ABOUT THIS TASK: Return every record below exactly as written, but leave out the pictures.

[Saved data entries]
--- START ---

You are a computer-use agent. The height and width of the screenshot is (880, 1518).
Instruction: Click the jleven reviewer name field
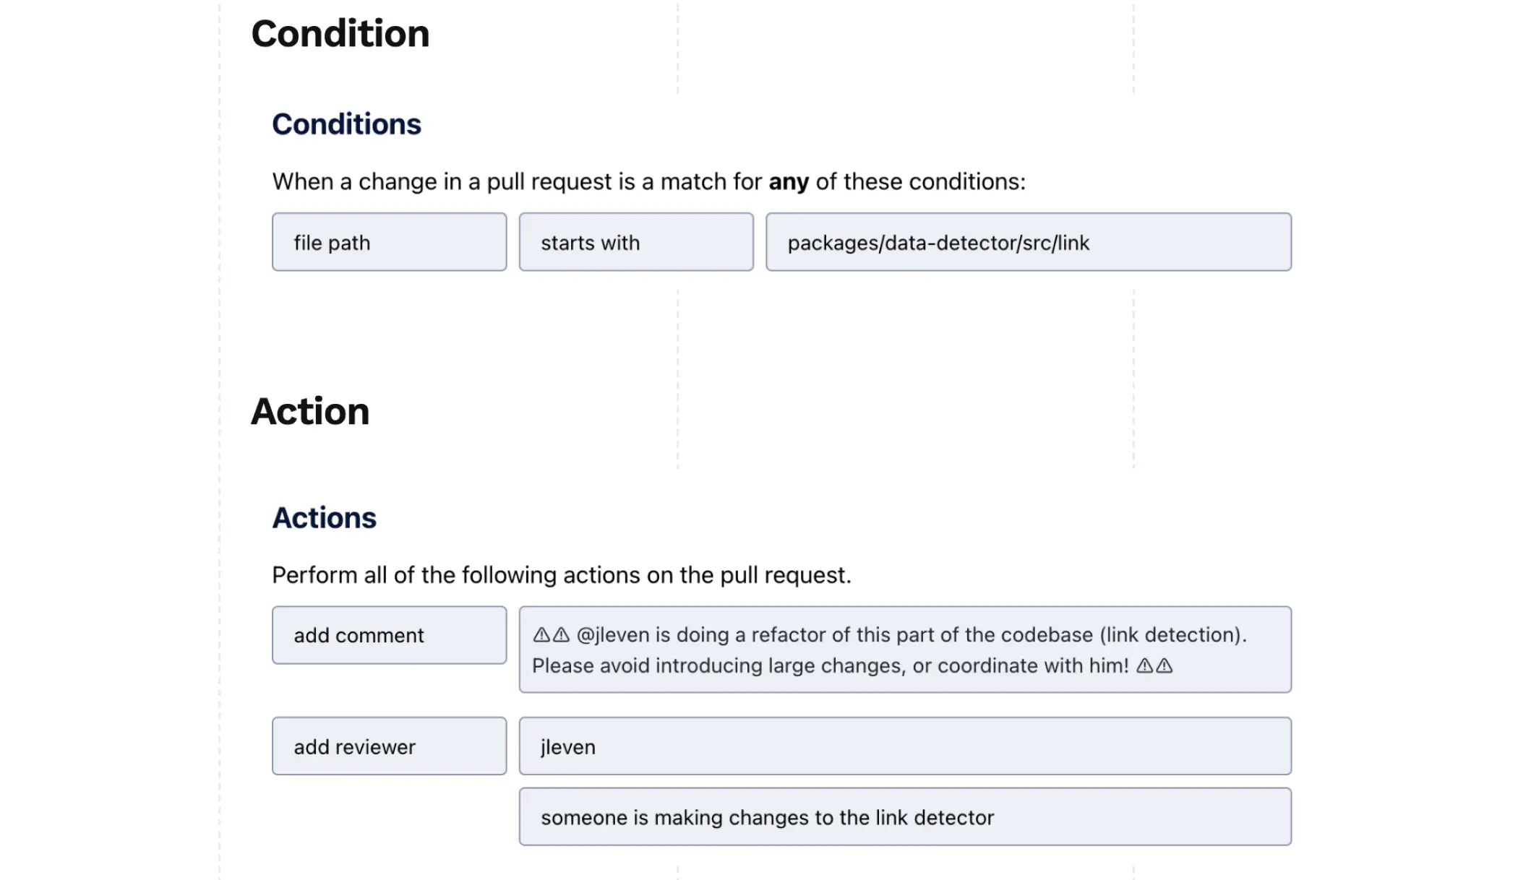[905, 746]
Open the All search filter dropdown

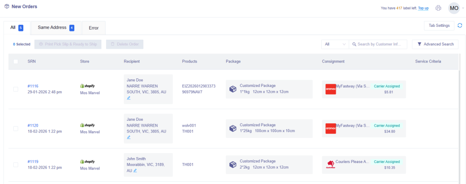[x=334, y=44]
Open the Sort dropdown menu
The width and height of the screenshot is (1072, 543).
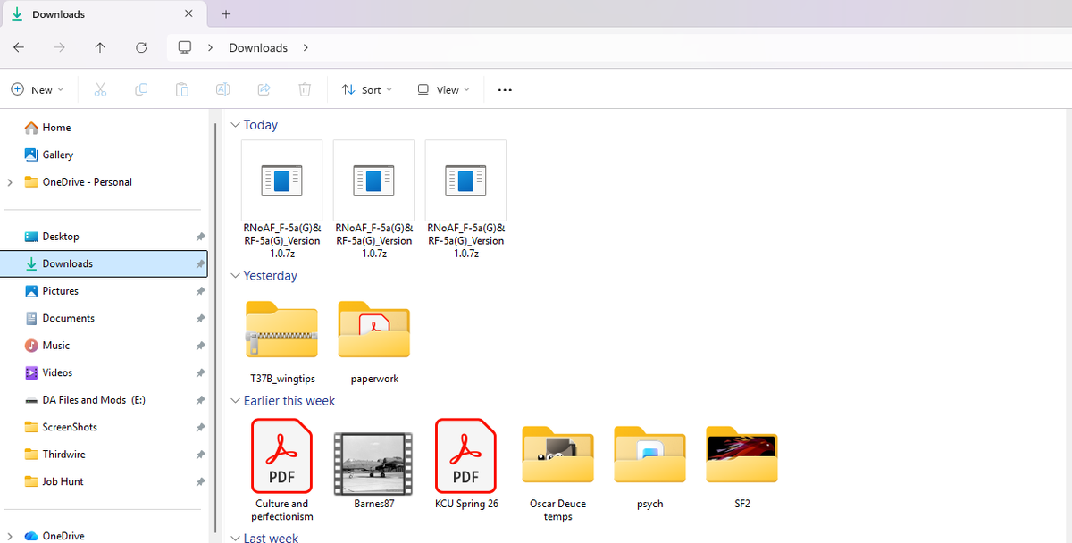(366, 90)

--- END ---

RESULT:
You are a computer-use agent. The height and width of the screenshot is (880, 1518).
Instruction: Click the jleven reviewer name field
[905, 746]
Open the All search filter dropdown

[x=334, y=44]
Open the Sort dropdown menu
The width and height of the screenshot is (1072, 543).
(366, 90)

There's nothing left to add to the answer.